Start TEXT SEGMENT

Posted on 08/26/2004 10:32:53 AM PDT by xsysmgr
EDITOR'S NOTE: This editorial will appear in the September 13, 2004, issue of National Review.
Speaking on behalf of Vietnam veterans in his Senate testimony on April 22, 1971, John Kerry said, "We wish that a merciful God could wipe away our own memories of that service..." Thirty-three years later, it's clear that his plea fell on deaf ears. Kerry recalls his Vietnam service in virtually every campaign speech he makes. At the Boston convention, his four-month stint in Vietnam was repeatedly invoked as his primary qualification for the presidency.
Kerry's problem is that those who served alongside him haven't forgotten either. Many Vietnam veterans remember that Kerry slandered their service when he claimed they were responsible for widespread atrocities. These veterans include 250 of his Swift boat comrades, whose organization, Swift Boat Veterans for Truth, has taken to the airwaves to accuse him of lying about his record and betraying his fellow veterans. In particular, they say that in telling the U.S. Senate about non-existent American war crimes, he did something that our POWs refused to do under torture.

End TEXT SEGMENT

**EXERCISE TASKS:**
1. Answer these questions about the editorial, one line each:
(a) On what date did John Kerry give his Senate testimony?
(b) How long does the editorial say Kerry's stint in Vietnam lasted?
(c) How many of Kerry's Swift boat comrades does the editorial count among the veterans who remember?
2. Summarize the editorial in two sentences.

Start DATA SHOWN

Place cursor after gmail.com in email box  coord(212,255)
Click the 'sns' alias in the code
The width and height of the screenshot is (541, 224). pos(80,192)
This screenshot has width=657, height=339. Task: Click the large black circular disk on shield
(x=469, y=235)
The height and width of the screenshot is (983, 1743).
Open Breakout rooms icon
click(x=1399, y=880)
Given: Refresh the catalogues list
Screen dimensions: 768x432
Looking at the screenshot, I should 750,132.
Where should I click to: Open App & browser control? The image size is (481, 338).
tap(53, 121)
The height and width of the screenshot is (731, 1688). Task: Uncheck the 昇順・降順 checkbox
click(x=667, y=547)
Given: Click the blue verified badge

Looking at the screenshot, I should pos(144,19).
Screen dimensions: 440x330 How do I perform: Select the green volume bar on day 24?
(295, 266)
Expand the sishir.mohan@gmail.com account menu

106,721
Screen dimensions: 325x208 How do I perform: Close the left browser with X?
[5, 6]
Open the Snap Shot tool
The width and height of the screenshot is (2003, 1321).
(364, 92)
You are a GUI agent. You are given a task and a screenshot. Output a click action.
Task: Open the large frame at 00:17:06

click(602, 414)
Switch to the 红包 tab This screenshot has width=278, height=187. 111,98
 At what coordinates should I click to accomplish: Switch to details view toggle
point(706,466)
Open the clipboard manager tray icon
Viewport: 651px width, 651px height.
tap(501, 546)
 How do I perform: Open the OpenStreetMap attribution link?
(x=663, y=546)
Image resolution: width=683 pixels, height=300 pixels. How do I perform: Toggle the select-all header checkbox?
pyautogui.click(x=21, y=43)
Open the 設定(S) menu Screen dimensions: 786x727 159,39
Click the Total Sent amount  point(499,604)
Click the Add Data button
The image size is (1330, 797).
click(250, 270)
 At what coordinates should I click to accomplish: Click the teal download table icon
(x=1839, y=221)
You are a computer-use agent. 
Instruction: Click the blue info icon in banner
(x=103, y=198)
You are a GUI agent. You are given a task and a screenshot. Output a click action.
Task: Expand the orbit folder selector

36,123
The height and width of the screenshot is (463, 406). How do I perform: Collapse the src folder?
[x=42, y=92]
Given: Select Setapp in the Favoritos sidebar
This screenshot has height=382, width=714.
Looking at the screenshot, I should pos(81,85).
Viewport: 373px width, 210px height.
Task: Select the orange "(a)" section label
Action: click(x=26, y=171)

End DATA SHOWN

**ANSWERS FOR THE TASKS:**
1.
(a) April 22, 1971
(b) Four months
(c) 250

2. John Kerry told the Senate in 1971 that veterans wished a merciful God could wipe away their memories of Vietnam, yet he now recalls his service in virtually every campaign speech, and his four-month stint was invoked at the Boston convention as his primary qualification for the presidency. Many Vietnam veterans also remember, including 250 Swift boat comrades in Swift Boat Veterans for Truth, who say he slandered their service with claims of atrocities and accuse him of lying about his record and betraying his fellow veterans.